According to this post;
I thought of another use: what if you wanted to know how many addresses might be ChipMixer chips? They have specific sizes of 1, 2, 4, 8, 16, 32, 64, 128, 256, 512, 1024, 2048, 4096 or 8192 mBTC. A quick search (using yesterday's address list) shows:
1 mBTC: 266408 addresses
2 mBTC: 66301 addresses
4 mBTC: 30343 addresses
8 mBTC: 15695 addresses
16 mBTC: 8290 addresses
32 mBTC: 3894 addresses
64 mBTC: 1797 addresses
128 mBTC: 1167 addresses
256 mBTC: 595 addresses
512 mBTC: 259 addresses
1024 mBTC: 442 addresses
2048 mBTC: 120 addresses
4096 mBTC: 139 addresses
8192 mBTC: 59 addresses

I conclude that there's no reason to mix more than 1 BTC using 0.512 or 0.256 chips, but rather hundreds of 0.001 & 0.002 chips unless you put the transaction fees above your privacy. It's much easier for a chain analysis company to search among 100-500 addresses than from hundreds of thousands.

Another;
Quote from: chipmixer.com/faq
I really, really want 1 BTC chip!

You are in luck! We have introduced commonize function which will swap your weird looking 1.024 BTC chip into 1 BTC chip and weird looking 0.512 BTC into 0.5 BTC.
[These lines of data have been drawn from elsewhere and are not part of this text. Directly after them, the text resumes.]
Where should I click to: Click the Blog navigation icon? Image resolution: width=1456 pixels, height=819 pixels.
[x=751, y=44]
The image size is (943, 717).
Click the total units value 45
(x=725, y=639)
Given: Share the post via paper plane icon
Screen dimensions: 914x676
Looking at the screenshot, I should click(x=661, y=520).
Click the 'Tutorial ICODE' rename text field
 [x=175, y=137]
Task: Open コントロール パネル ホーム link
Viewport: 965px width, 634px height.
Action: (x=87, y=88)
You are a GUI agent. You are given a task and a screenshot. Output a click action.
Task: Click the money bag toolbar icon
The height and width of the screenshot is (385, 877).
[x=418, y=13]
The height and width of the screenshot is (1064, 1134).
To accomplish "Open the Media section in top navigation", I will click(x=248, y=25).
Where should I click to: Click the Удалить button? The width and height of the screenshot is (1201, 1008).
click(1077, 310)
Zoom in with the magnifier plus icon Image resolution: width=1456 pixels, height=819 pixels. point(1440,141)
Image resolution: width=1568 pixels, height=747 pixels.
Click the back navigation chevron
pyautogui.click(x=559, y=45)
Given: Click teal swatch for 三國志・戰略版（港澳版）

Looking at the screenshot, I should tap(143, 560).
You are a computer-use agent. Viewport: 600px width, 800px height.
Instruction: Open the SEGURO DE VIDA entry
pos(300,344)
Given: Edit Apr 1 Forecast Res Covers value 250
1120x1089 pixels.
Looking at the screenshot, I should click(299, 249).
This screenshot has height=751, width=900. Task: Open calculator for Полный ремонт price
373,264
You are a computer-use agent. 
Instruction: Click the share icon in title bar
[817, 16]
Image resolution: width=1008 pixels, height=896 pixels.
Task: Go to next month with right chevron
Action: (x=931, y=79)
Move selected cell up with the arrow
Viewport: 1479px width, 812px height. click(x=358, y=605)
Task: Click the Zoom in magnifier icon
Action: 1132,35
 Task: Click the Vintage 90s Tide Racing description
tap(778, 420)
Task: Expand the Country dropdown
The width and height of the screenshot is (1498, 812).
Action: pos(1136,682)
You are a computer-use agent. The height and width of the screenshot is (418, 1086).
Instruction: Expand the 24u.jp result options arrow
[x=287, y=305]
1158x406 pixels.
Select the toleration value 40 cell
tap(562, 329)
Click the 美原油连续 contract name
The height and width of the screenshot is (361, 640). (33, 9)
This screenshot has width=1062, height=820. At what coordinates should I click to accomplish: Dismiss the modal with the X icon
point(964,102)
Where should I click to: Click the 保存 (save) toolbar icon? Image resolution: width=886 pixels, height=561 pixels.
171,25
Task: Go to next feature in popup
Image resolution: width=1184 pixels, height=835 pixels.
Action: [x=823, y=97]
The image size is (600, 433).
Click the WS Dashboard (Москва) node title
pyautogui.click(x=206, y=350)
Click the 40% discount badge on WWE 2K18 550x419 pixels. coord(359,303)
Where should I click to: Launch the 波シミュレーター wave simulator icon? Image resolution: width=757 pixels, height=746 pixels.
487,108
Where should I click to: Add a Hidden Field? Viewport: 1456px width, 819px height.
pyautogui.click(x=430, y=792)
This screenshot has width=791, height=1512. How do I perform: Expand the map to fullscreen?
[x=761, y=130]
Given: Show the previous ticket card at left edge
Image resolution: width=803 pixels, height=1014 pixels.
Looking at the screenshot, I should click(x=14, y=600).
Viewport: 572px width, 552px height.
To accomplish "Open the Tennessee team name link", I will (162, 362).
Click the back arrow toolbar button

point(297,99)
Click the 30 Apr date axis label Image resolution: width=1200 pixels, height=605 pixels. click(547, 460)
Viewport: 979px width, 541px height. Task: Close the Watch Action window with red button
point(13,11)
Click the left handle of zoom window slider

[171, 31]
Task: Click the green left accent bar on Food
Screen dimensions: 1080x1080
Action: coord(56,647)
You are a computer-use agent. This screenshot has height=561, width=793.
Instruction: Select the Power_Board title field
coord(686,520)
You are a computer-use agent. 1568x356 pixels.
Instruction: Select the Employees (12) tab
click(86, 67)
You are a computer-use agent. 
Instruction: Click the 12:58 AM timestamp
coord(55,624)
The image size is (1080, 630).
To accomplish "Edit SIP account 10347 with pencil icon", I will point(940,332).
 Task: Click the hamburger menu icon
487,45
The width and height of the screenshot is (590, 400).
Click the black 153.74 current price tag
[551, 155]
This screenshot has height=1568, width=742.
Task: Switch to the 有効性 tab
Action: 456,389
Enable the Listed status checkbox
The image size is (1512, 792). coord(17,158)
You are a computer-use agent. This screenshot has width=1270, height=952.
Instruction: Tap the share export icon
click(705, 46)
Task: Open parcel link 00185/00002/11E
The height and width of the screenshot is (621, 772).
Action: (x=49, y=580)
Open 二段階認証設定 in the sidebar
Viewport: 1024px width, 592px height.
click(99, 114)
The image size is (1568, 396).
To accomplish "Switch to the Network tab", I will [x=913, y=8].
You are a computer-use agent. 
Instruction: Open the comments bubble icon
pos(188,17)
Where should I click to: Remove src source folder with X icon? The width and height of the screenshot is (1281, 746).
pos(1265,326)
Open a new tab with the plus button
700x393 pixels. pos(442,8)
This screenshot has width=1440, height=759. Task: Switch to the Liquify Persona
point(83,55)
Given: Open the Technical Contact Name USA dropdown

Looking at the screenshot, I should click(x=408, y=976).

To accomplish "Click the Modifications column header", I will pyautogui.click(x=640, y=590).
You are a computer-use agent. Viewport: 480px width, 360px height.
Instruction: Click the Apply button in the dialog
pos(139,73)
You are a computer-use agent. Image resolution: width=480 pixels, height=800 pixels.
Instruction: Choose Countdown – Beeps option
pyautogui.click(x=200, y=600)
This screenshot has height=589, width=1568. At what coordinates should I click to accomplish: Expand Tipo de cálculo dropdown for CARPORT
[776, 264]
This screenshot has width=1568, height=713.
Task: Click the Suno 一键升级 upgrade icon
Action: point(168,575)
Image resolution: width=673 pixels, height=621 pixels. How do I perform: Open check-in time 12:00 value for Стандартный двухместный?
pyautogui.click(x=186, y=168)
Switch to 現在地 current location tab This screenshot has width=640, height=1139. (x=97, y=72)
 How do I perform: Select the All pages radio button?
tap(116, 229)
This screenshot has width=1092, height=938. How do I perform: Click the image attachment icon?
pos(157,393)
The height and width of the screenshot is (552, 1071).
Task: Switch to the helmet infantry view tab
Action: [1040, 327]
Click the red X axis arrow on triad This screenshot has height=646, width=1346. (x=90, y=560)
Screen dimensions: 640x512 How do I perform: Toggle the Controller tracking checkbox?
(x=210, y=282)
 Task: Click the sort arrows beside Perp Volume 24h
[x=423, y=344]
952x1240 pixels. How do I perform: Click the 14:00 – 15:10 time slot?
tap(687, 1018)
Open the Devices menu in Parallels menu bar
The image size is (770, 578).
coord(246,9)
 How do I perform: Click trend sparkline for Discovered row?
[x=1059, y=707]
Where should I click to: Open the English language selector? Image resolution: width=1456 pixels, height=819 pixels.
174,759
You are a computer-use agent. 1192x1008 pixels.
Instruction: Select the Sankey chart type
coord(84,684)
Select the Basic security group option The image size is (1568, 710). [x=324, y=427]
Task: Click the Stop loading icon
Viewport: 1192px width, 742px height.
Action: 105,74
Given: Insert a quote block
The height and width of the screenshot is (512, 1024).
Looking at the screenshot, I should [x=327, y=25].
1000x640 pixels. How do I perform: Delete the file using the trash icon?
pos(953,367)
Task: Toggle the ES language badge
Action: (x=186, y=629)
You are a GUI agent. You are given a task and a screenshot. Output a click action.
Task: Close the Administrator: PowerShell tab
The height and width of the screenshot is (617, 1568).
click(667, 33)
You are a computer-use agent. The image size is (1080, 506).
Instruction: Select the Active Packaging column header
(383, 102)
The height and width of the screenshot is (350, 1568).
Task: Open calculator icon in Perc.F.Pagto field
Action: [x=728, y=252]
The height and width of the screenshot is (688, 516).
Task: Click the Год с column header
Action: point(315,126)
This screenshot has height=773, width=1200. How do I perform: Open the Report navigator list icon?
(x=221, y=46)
Does that mean that you already have 0.5 & 1 BTC chips or that you'll split your weird looking 1.024 & 0.512 to 1 and 0.5? If it's the latter, isn't is meaningless?




This service is different than the rest due to this chip feature, which is, essentially, funds deposited prior your decision to mix coins. This means that it's time which makes it hard to trace. If you knew that I wanted to mix within a certain chronological period, you could exclude lots of transactions to detect who's the mixer.

I just don't understand how you know when it's the perfect time to create new chips.